Deepak Sogarwal S/o Shri Sajjan Singh v. State of Rajasthan
2025-08-22
ANAND SHARMA
body2025
DigiLaw.ai
JUDGMENT : ANAND SHARMA, J. 1. By way of filing this writ petition, the petitioner has prayed for a direction against the respondents to give him appointment on the post of Sub Inspector/Platoon Commander in Rajasthan Police and to hold that physical efficiency test conducted by Respondent No. 2 on 28.02.2011 in respect of ex-servicemen was contrary to the provisions of the Rajasthan Civil Services (Absorption of Ex-Servicemen) Rules, 1988 (hereinafter to be referred as ‘the Rules of 1988’) and a declaration has been sought that the provisions of the Rajasthan Police Subordinate Service Rules, 1989 (hereinafter to be referred as ‘the Rules of 1989’) shall not be applicable so far as selection process for the posts reserved for ex-servicemen is concerned. 2. It is stated in the writ petition that the petitioner was enrolled in Indian Air Force as an Air Craftman and after completing services of 15 years, he was discharged on 07.11.2005. The petitioner also belongs to OBC category. Thus, in view of above, the petitioner was entitled for taking benefits attached to the certificate relating to ex-servicemen. It has also been averred that the respondent-Rajasthan Public Service Commission issued an advertisement dated 02.03.2009 inviting applications from all eligible persons for appointment on the post of Sub Inspector/Platoon Commander. It was specified in the advertisement itself that the advertisement has been issued under the provisions of the Rules of 1988. 3. It has also been contended that as the petitioner was eligible to participate in the selection process, he submitted his application form and underwent the process mentioned in the advertisement including written examination. It has been mentioned that as per Rule 8 of the Rules of 1988, for the purpose of appointment, an aspirant, being ex-serviceman, was expected to appear in a good bodily and mental health, and there was no requirement whatsoever for conducting physical efficiency test. It has also been mentioned that as per medical certificate issued by military authorities, the petitioner is medically fit and has been discharged by certifying that he was fit for civil employments.
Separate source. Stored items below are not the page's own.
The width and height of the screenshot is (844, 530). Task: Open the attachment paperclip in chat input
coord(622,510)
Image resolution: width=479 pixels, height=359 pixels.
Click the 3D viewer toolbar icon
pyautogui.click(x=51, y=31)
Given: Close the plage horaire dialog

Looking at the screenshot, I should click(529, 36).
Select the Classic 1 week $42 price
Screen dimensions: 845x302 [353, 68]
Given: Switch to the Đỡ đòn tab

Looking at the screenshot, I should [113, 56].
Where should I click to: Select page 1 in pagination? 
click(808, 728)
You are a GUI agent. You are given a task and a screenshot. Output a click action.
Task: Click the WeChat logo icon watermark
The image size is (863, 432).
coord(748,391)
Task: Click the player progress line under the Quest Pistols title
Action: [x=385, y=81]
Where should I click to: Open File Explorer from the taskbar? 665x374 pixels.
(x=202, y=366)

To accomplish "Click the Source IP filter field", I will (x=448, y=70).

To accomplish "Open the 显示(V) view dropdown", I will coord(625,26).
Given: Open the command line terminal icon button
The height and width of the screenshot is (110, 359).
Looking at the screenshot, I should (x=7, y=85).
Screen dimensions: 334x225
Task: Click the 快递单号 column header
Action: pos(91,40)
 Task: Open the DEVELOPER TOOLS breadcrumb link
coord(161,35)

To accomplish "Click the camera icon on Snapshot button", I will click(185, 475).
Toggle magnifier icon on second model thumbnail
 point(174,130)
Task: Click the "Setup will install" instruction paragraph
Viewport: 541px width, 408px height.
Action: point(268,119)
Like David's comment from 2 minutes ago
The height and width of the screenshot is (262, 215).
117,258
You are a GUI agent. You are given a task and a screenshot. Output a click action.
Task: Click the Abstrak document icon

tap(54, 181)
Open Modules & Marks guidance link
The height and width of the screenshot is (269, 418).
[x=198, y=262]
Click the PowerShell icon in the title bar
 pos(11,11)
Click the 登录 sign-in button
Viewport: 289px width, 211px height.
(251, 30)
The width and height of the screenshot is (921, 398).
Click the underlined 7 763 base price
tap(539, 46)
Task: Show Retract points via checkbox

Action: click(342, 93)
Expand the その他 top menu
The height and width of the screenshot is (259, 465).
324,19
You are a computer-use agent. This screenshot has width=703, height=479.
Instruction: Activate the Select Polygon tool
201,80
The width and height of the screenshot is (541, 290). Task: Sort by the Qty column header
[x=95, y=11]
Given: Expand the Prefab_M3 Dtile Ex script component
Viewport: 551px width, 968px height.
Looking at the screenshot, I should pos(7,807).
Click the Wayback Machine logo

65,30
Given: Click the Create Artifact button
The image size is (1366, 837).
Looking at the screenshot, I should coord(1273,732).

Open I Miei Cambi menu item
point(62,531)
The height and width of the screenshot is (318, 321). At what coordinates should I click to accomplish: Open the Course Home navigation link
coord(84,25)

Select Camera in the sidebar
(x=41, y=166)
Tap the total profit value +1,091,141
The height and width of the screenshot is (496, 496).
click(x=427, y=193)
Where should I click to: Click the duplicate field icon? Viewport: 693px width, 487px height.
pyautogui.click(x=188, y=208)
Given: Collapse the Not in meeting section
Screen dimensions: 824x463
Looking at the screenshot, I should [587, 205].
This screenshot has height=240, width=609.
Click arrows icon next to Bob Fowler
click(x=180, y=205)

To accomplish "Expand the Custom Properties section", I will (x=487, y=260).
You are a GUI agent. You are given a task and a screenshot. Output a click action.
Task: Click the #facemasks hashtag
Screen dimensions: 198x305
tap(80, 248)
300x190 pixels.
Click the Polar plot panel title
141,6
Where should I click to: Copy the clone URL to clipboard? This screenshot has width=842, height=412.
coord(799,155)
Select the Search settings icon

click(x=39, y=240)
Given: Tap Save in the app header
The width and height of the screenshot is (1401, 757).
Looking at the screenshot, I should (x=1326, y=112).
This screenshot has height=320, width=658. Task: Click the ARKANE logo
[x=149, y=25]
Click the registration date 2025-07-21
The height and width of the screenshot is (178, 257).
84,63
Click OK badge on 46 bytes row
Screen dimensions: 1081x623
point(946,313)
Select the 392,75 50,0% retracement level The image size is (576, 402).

It has also been mentioned that as per medical certificate issued by military authorities, the petitioner is medically fit and has been discharged by certifying that he was fit for civil employments. 3.1 Grievance of the petitioner is that contrary to the provisions of Rule 8 of the Rules of 1988, the petitioner was required to undergo rigorous physical efficiency test such as 5 Kms walk/run in 35 minutes; 100 meter sprint in 14 to 16.5 seconds; pull ups of 7 round or carrying weight equal to own weight up to 400 yards; long jump up to 13 to 15 feet; throw ball 160 to 200 feet and 50 push ups in 2.5 minutes or 50 sit ups in 65 seconds. It has been stated that the petitioner raised protest before the authorities against the aforesaid physical efficiency test, yet he was forced to undergo the same in order to allow him to further participate in the process. Finding no other alternative, the petitioner participated in the physical efficiency test. Although, nothing was given in writing, yet it was orally informed that the petitioner could not qualify the physical efficiency test. As per the petitioner, the respondents have conducted the test in view of the provisions of Rule 21 of the Rules of 1989. 4. Learned counsel appearing for the petitioner submits that when it was made clear in the advertisement itself that the recruitment process for the post of Sub Inspector/Platoon Commander was being undertaken as per the Rules of 1988, then there was no reason to apply the provisions of the Rules of 1989 which are meant for fresh recruitees and not for ex-servicemen. Only on account of such unauthorised and illegal physical efficiency test, the petitioner has been deprived of his right to get appointment, otherwise he would have been selected in the process. Learned counsel for the petitioner submits that application of the standards of physical efficiency test prescribed under the Rules of 1989 was totally arbitrary and irrational for the reason that that upper age limit prescribed under the Rules of 1989 is 25 years whereas, in the Rules of 1998, the upper age limit is 50 years.Thus, a candidate, belonging to ex-servicemen category and having age of around 50 years, cannot be expected to withstand the physical efficiency test meant for the candidates having younger age of around 25 years.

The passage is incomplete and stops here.